I imagine something like that might even drive adoption of their service - like they need anything to do that.


I first saw the arbitrary billing intervals and then realized they still don't do what I need (weekly billing).


Chargify user here. Love chargify, hate the merchant account fees I pay each month. For subscription SaaS products, is this now a viable alternative to a merchanct account with a recurring payment service on top?


No sarcasm intended, but how can you justify paying $65/mo for something like Chargify? Does it offer some value that I'm not seeing on their site?


I use Recurly, which is similar to all these guys and they have a monthly fee. What makes it with paying is: Easier PCI, prebuilt code to process cards against different merchants and more code that handles the whole billing process which I don't have to write.
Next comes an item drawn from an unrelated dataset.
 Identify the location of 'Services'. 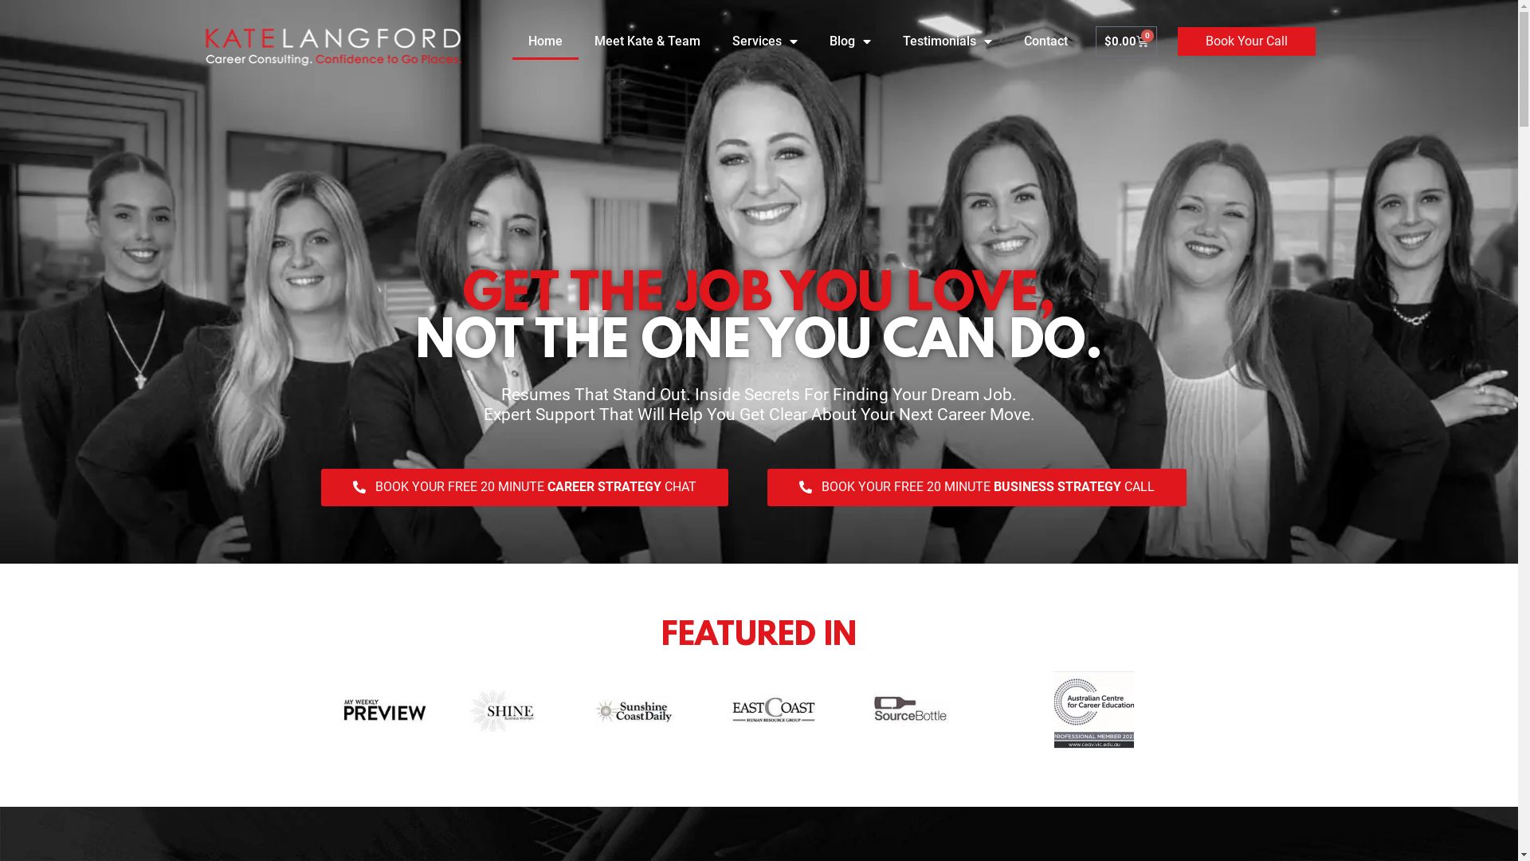
(715, 40).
That is a good point; having some code to look at (or even copy) before writing my first ticketing application could have easily saved me a few hundred hours. Still, $65/mo seems a bit much. Best of luck, though.


"could have easily saved me a few hundred hours. Still, $65/mo seems a bit much"

I'm curious about the scenarios in which saving a few hundred hours is not worth $65/month.


Exactly. If you value yourself at $65 p/hour or more, that's a few hundred months of paying Chargify to break even.

I am as optimistic about my software product as anyone, but I need the break even point to be sooner than that if I am going to spend the time coding.

This is also completely discounting the fact that they probably have a more comprehensive system that you wrote, it's all they do. They keep updating it too.


Awesome updates, thanks guys!


Glad to see progress, but the big gotcha is that even though you can specify quantity of subscriptions, you still can't subscribe them to multiple types of plans. Seems like thats the next step...


I think stripe should make it 1st priority to invest in anti-fraud tools. Right now almost none of the frauds we had were stopped by them but rather by a 3rd party API we use.


How did you confirm they were fraud?


Care to elaborate?


Maybe I'm missing something, but what about a flat price + per seat? For example, what if I want to offer a three user plan for $30 and each additional user is $5?